Page 39, problem 12-61: A particle travels along the curve from A to B in 2s. It takes 4s for it to go from B to C and then 3s to go from C to D. Determine its average velocity when it goes from A to D.
Page 39, problem 12-62: A particle moves with curvilinear motion in the positive x-y plane such that the y component of motion is described by y=7t^3, where y is in feet and t is in seconds. When t=1s, the particle's speed is 60ft/s. If the acceleration of the particle in the x direction is zero, determine the velocity of the particle when t=2s.
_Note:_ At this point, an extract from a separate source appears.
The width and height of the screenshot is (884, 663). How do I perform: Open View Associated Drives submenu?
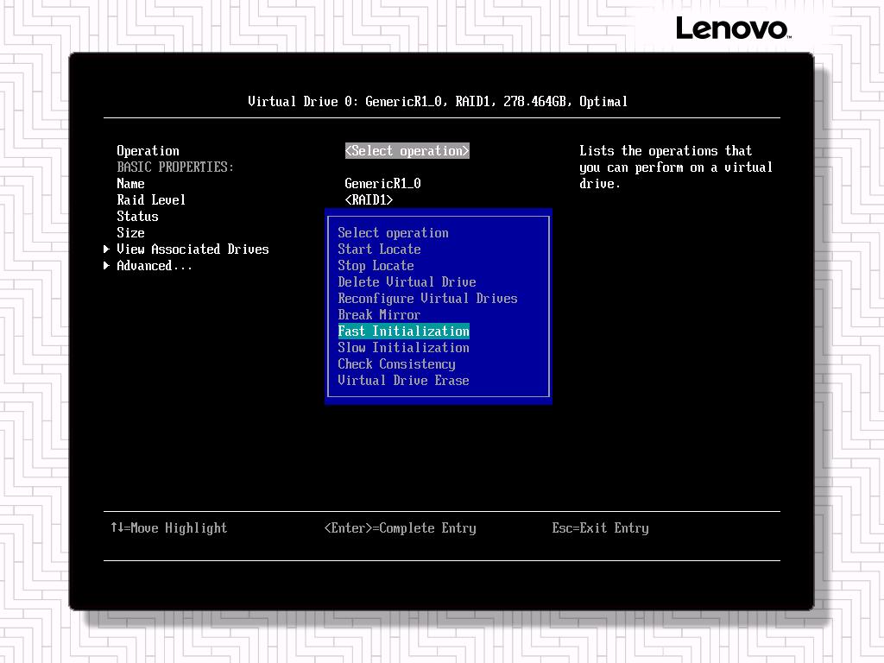click(193, 249)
Page 39, problem 12-63: A car traveling along the road has the velocities indicated in the figure when it arrives at it points A, B and C. If it takes 10s to go from A to B, and then 15s to go from B to C, determine the average acceleration between points A and B and between points A and C.
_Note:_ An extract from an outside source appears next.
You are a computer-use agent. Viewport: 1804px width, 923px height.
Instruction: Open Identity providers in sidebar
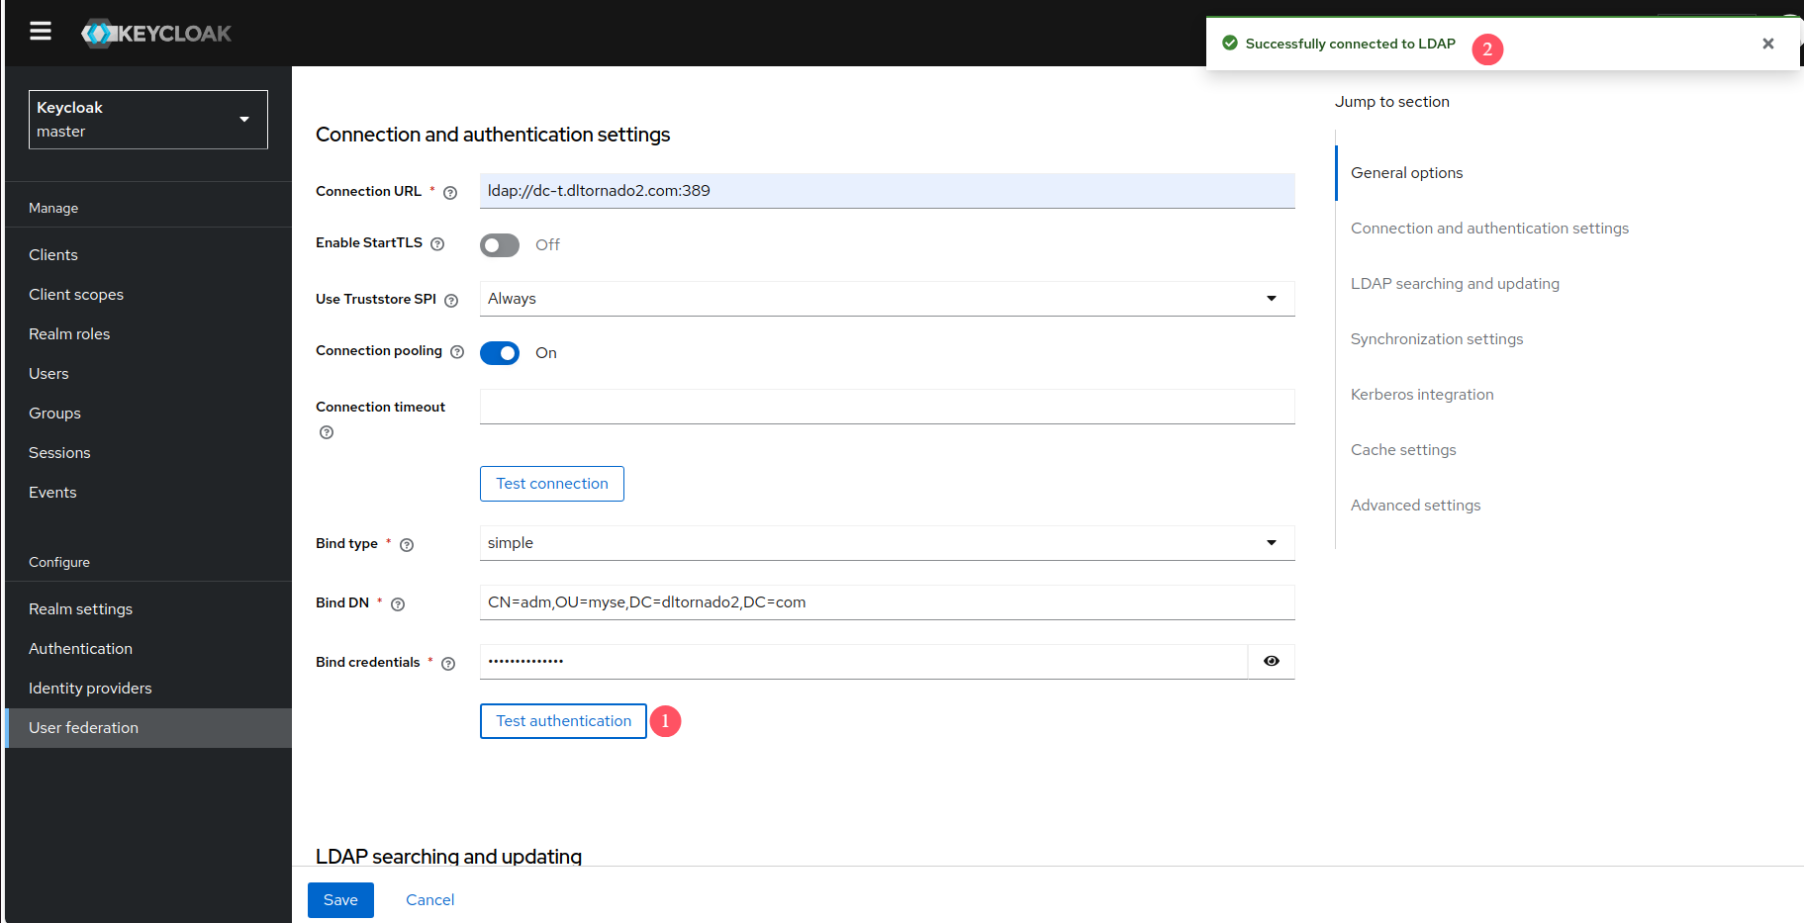tap(90, 689)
Page 40, problem 12-66: The flight path of the helicopter as it takes off from A is defined by the parametric equations x=(2t^2)m and y=(0.04t^3)m, where t is the time in seconds after takeoff. Determine the distance the helicopter is from point A and the magnitude of its velocity and acceleration when t=10s.
Page 40, problem 12-67: A particle is moving along the curve y=x-(x^2/400). If the velocity component in the x direction is Vx=2ft/s, determine the magnitude of the particle's velocity and acceleration when x=20ft.
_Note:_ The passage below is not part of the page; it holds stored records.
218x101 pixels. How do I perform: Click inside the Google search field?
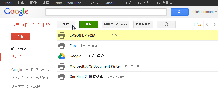click(x=106, y=12)
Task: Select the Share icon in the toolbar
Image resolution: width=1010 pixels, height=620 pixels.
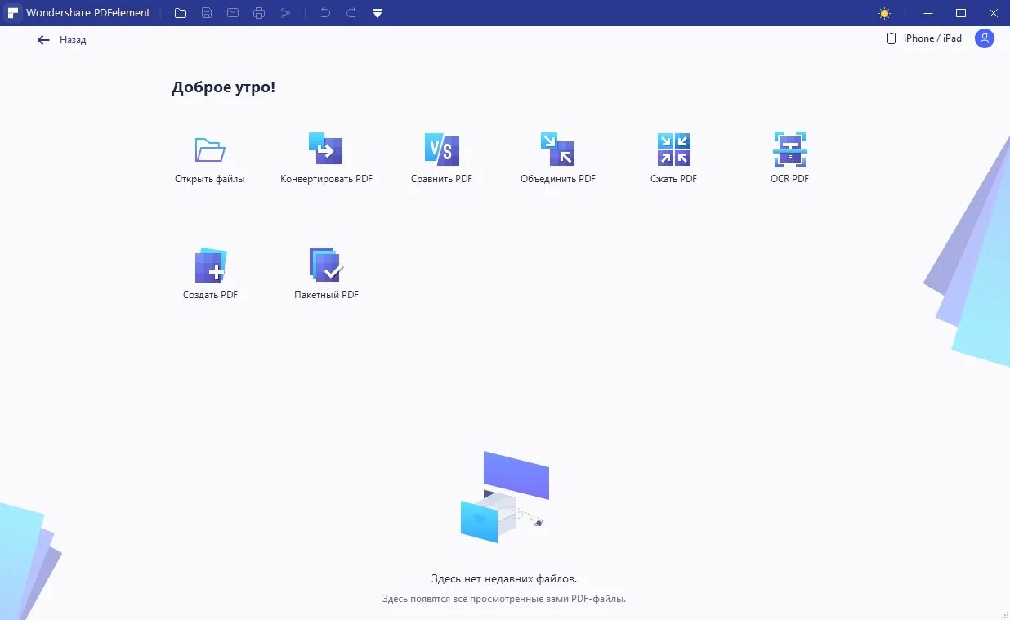Action: point(285,12)
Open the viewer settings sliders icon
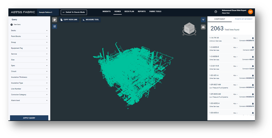The width and height of the screenshot is (272, 138). 54,26

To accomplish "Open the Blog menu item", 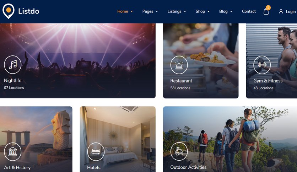I will [223, 11].
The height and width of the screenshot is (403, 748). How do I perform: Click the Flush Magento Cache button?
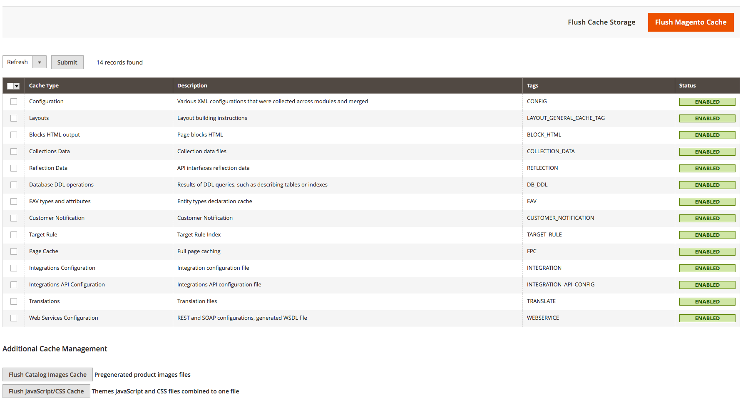pyautogui.click(x=691, y=22)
Page 40, problem 12-69: A particle moves along a hyperbolic path X^2/16 - y^2=28. If the x component of its velocity is always Vx=4m/s, determine the magnitude of its velocity and acceleration when it is at point (32m,6m).
Page 41, problem 12-74: A basketball is tossed from A at angle of 30deg from the horizontal. Determine the speed Va at which the ball is released in order to make the basket B. With what speed does the ball pass through the hoop?. Neglect the size of the ball in the calculation.
Page 41, problem 12-78: The centre of the wheel is traveling at 60ft/s. If it encounters the transitions of two rails, such that there is a drop of 0.25inch. at the joint between the rails, determine the distance s to point A where the wheel strikes the next rail.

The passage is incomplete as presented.